What to do —
Return each line of the records below that contains the word "link".

▽

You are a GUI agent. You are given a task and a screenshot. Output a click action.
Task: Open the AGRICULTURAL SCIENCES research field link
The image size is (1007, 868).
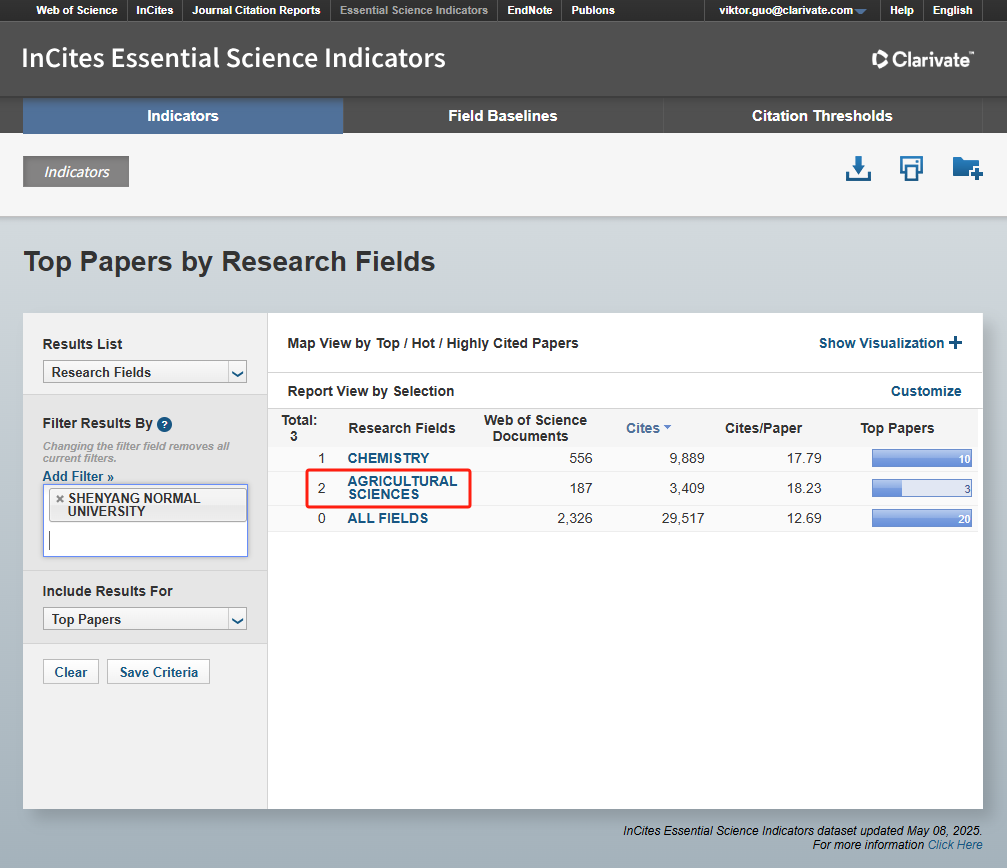click(401, 487)
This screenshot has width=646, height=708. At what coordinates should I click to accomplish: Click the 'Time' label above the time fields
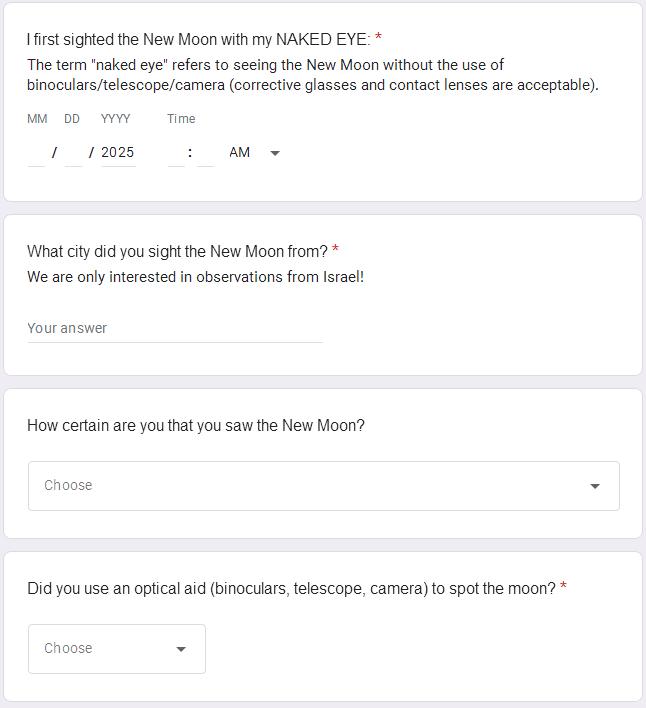click(x=181, y=119)
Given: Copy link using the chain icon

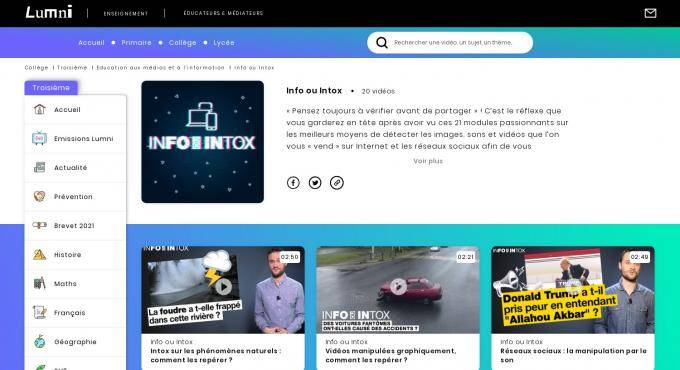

△

Exercise result —
Task: Open the AGRICULTURAL SCIENCES research field link
Given: Copy link using the chain icon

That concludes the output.